Biomedical Imaging Data Model
This section describes the data model used to efficiently represent and store whole slide histopathology images within TileDB by using TileDB-BioImaging. The Storage Format Spec section covers TileDB-BioImaging’s format, whereas the Key Concepts section describes important background information in the internal mechanics of TileDB-BioImaging. By leveraging TileDB’s core features and a flexible multidimensional array structure, this model enables high-performance storage, retrieval, and analysis of large image datasets.
Data array
TileDB stores whole slide images as multidimensional ND dense arrays. This structure allows for the representation of image and volumetric data, incorporating spatial dimensions, time, and channels:
X
(Space): Represents the width of the image in pixels.Y
(Space): Represents the height of the image in pixels.Z
(Space): Represents depth (for volumetric data like 3D scans).T
(Time): Represents a time dimension (for time-series data).C
(Channels): Represents color channels (for example, Red, Green, Blue).
Each resolution layer of a whole slide image is represented as a separate ND array. For instance, a standard 2D image with three color channels would be stored as a 3D array (YXC). A time series of 3D volumetric images would be a 5D array (ZYXCT).
Data representation
Each pixel is represented as an int16
value for each color channel. TileDB stores this data within the cells of the dense array. For grayscale
images, the C
(channels) dimension reduces to 1
.
Advantages of this model
- Multidimensionality: TileDB’s inherent support for multidimensional arrays aligns perfectly with the complex structure of whole slide images, enabling efficient storage and querying of data across all dimensions.
- Flexibility: The model accommodates different image types, including 2D images, 3D volumes, and time series data.

● **Study material**

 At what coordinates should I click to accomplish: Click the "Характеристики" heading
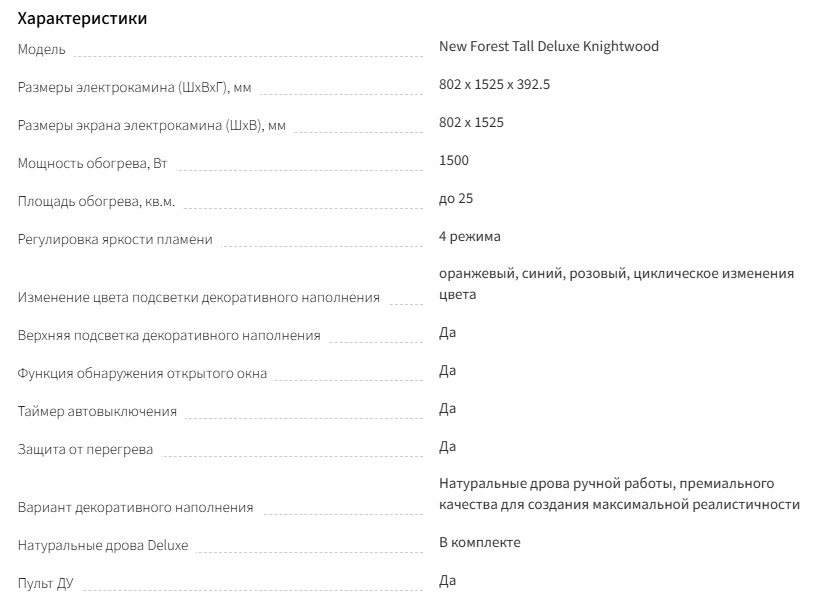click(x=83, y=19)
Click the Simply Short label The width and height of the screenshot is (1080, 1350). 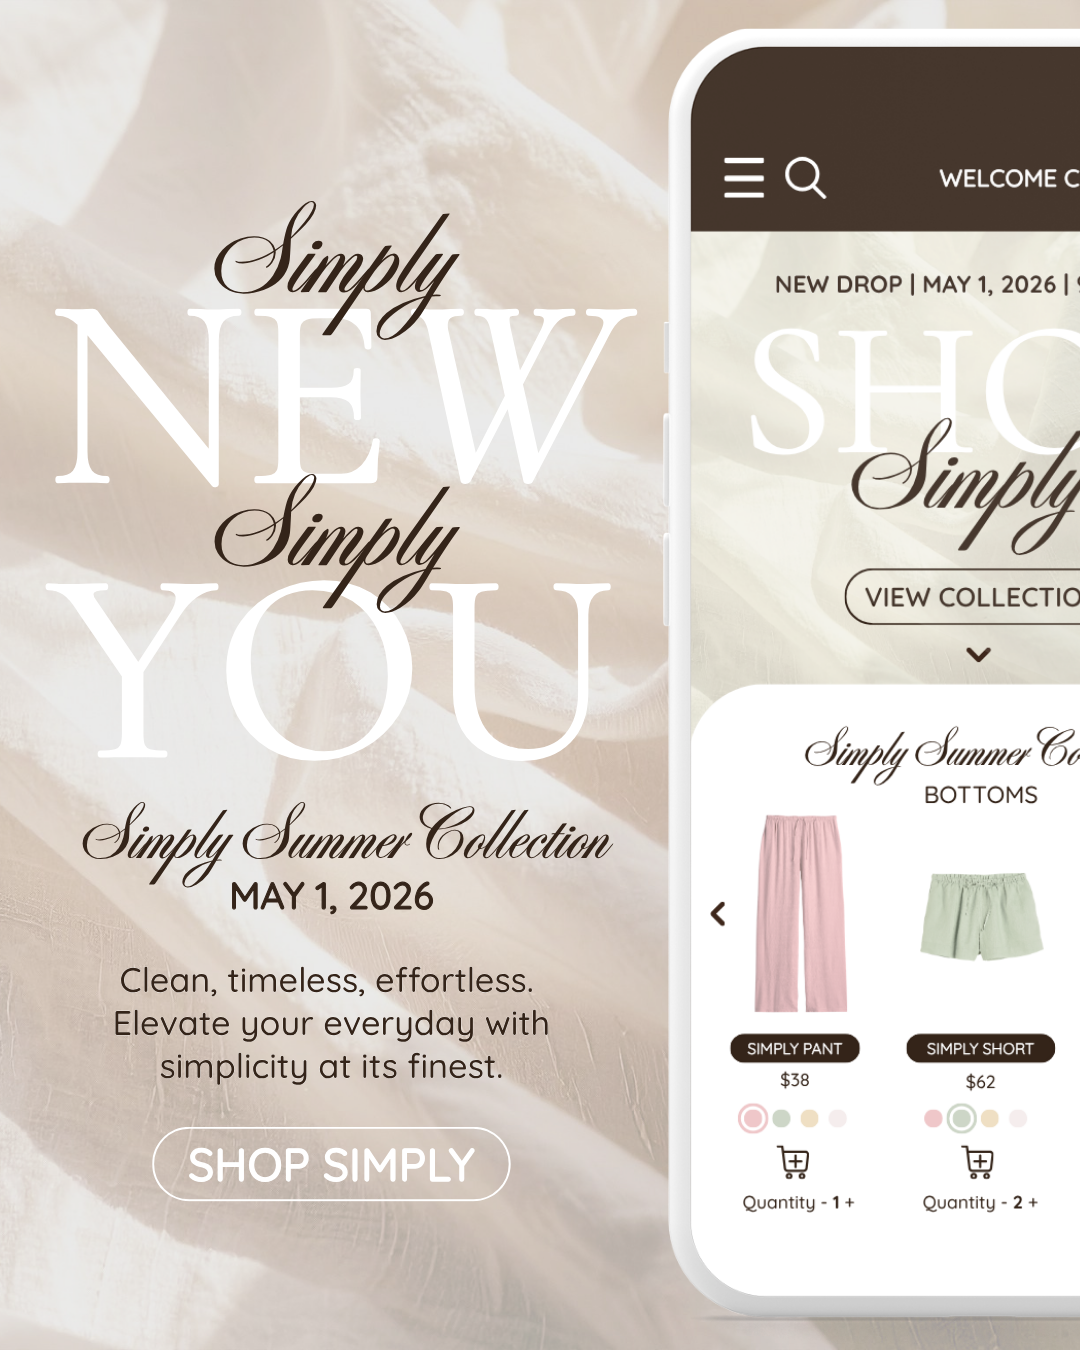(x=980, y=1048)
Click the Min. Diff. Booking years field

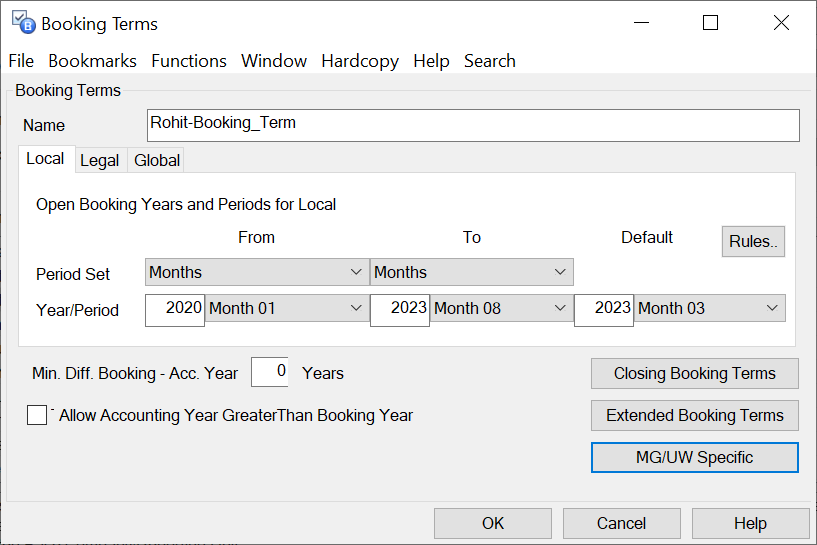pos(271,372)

...

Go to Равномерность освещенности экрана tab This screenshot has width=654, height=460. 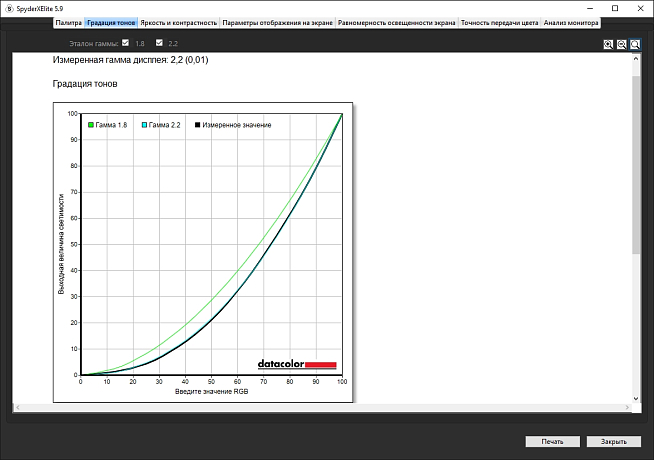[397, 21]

● **Exercise**
Continue the page on the TileDB-BioImaging data model for whole slide images, starting after its final sentence.

● **Output for this exercise**
- Scalability: TileDB’s architecture allows for efficient storage and processing of extremely large datasets, essential for handling high-resolution, whole slide images.
- Interoperability: This data model, alongside TileDB’s multidimensionality nature, allows the definition of extra dimensions like Space, Time, and Channels, leading to the adoption of standard formats like Open Microscopy Environment Next Generation File Format (OME-NGFF). OME-NGFF is a modern, cloud-optimized file format designed for storing and sharing large, complex bioimaging datasets. Using this format ensures interoperability with a growing ecosystem of tools and enables collaboration within the scientific community.
Key features and considerations
- Axes Order Flexibility: Using the API, you can preserve the original axes order from the source image or store the data in a canonical form. This offers flexibility and compatibility with different workflows.
- Resolution Layers: Whole slide images are often stored in a pyramidal format with multiple resolution levels. Each level is represented as a separate ND array, allowing for efficient access to different levels of detail.
- Pyramidal Image Grouping: Each pyramidal image with its multiple resolution levels is represented as a group of arrays within TileDB. This allows for organized storage and management of related data.
- Group Metadata: Metadata about the entire image, such as patient information, staining technique, and overall image dimensions, are stored at the group level.
- Level Metadata: Each resolution level within the group can have its own associated metadata, such as the downsampling factor and specific image dimensions for that level.
- Metadata: Thanks to TileDB, you can store rich metadata associated with the image data, including patient information, staining techniques, and acquisition parameters. This metadata is crucial for proper data interpretation and analysis.
- Compression: TileDB offers a variety of compression filters to reduce storage size and optimize I/O performance.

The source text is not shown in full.